Precautions such as masks and physical distancing are still strongly advised but there is no need for the other measures anymore.

I spoke with Milena Vujovic, editor and host at Serbian national broadcast network RTS to find out more about lock-down life in Serbia.

First Warnings

I heard the first news about Coronavirus at the beginning of the year and it reminded me of the last summer and warnings from the Institute of Public Health of Serbia “Dr Milan Jovanovic Batut” for travellers to the Middle East where the Coronavirus was registered.

I was surprised by the first press conference about the virus, held by some of our leading epidemiology and immunology experts, together with government officials and the president.

They didn’t seem to take it seriously enough, despite the large number of deaths in nearby Italy. However, that changed after the World Health Organization declared a pandemic.
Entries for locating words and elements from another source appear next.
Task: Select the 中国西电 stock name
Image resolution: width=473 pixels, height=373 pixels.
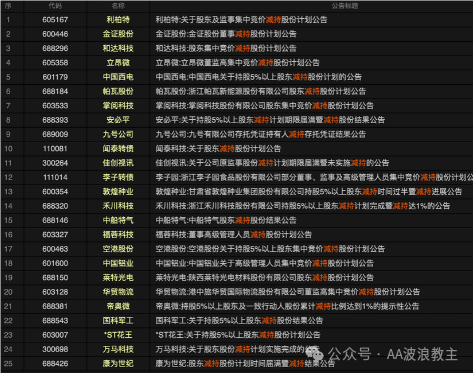Action: coord(118,77)
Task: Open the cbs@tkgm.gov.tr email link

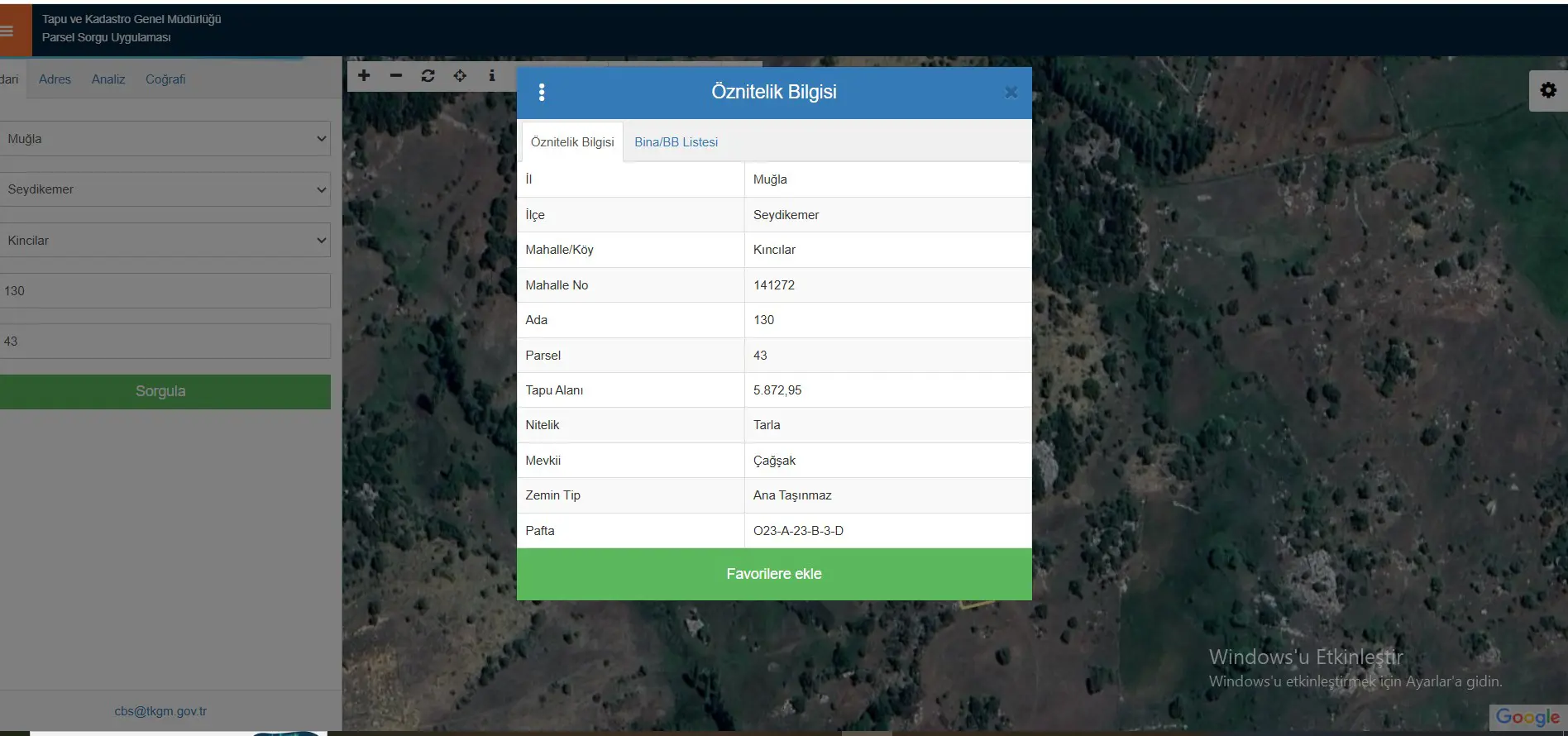Action: point(160,711)
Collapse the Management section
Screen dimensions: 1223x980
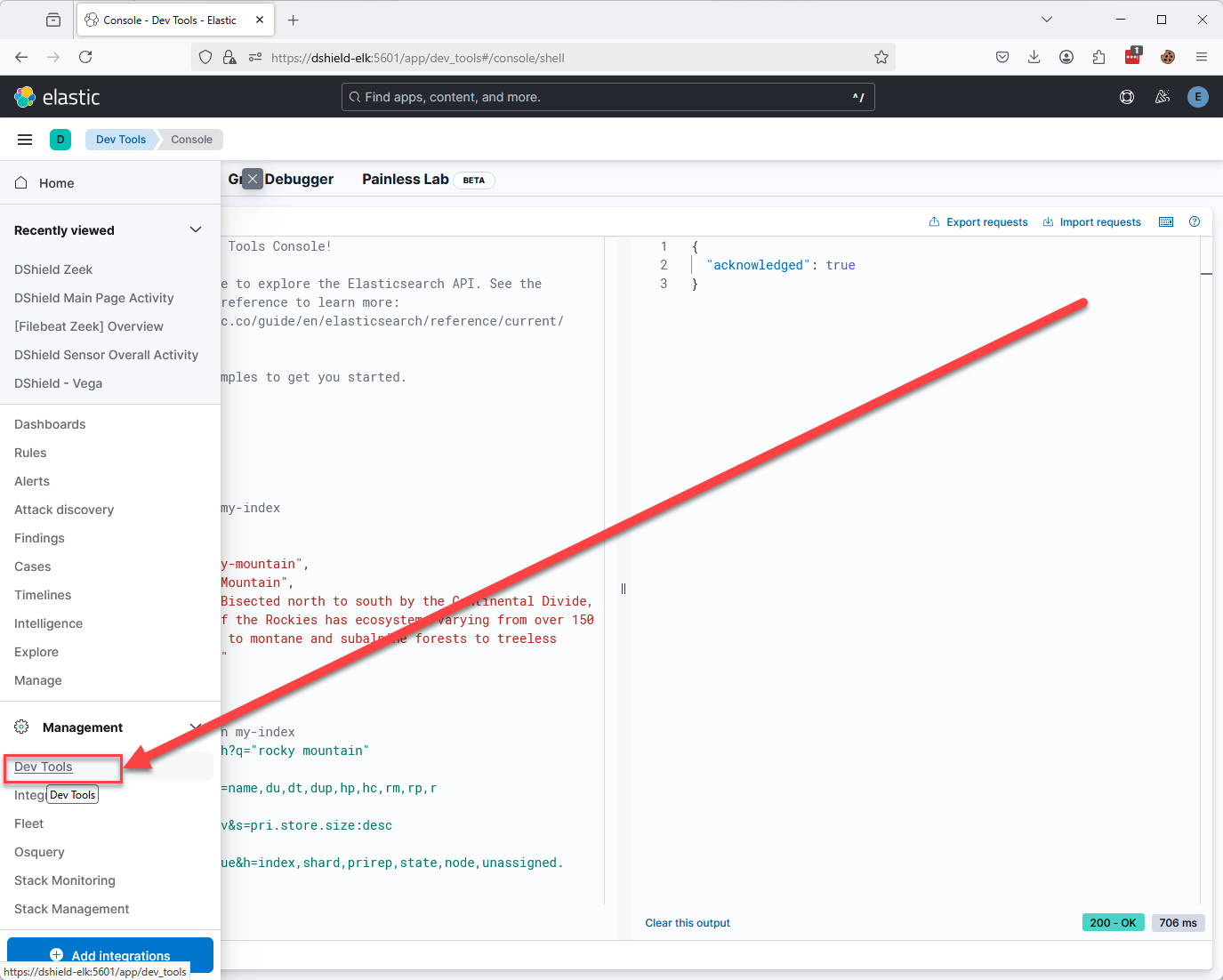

The beginning of lock-down

On 15 March Serbia announced a state of emergency and introduced containment and prevention measures.

People over 65 were strongly advised, then ordered, to stay at home at all times. Curfew usually extended from late afternoon until the following morning, with the longest one lasting 84 hours over the public holidays. Penalties for curfew violation were steep — over €1000.

The only people allowed outside were essential workers with work orders and people walking their pets.

Public transportation became only available for essential workers.

All types of gatherings were banned and everyone was strongly advised to keep a distance and wear medical masks and gloves when out in public.

Kindergartens, schools and universities quickly closed. Schooling resumed through national broadcast network RTS and online.

Photo courtesy of Dr Nevena Dilberovic

Doctors superstars

The epidemiologists, immunologists and other doctors on the expert team became real superstars here. Together with government officials, they kept citizens updated on the latest news and guidelines through broadcast media and Viber messages.

Additionally, daily press conferences contributed a great deal to people’s faith that there is someone in charge who knows what they’re doing.

Although there was a covid-19 website with daily updates, I must admit that I did not use it. I preferred to wait for 3 pm and hear from the experts themselves.

Fully stocked

At the very beginning of the lock-down, the country had a shortage of medical masks, gloves and disinfectants due to panic-driven stock-piling. However, that situation soon resolved, and shops and pharmacies were again fully stocked as usual.

Following advice from Chinese doctors, the country turned several large venues into health centres for patients with mild covid-19 symptoms.

The hospitals had to overcome great challenges, but managed to ensure enough room and ventilators for severe cases, should their number grow signoficantly. Fortunately, the worst-case scenario didn’t happen and the health system was not overcrowded.

Moments of Confusion

Some measures were greeted with confusion as the public didn’t feel they were grounded in common sense. For instance, after the state of emergency ended, the rules around foot traffic in the capital suddenly changed from “only essential workers with a work order” to “everyone allowed” in just a few hours.

Decisions like this one brought confusion and unrest to the already worried, upset and sometimes sceptical population.

No More Worries?

Not quite. In fact, it seems to me it was easier to bring the country into a state of emergency, despite the lack of logistics, than it will be to return it to regular functioning.

It’s like shooting a low-budget film, where the money runs out in the middle of the story and someone writes “The End”. I’m afraid the end is still far away.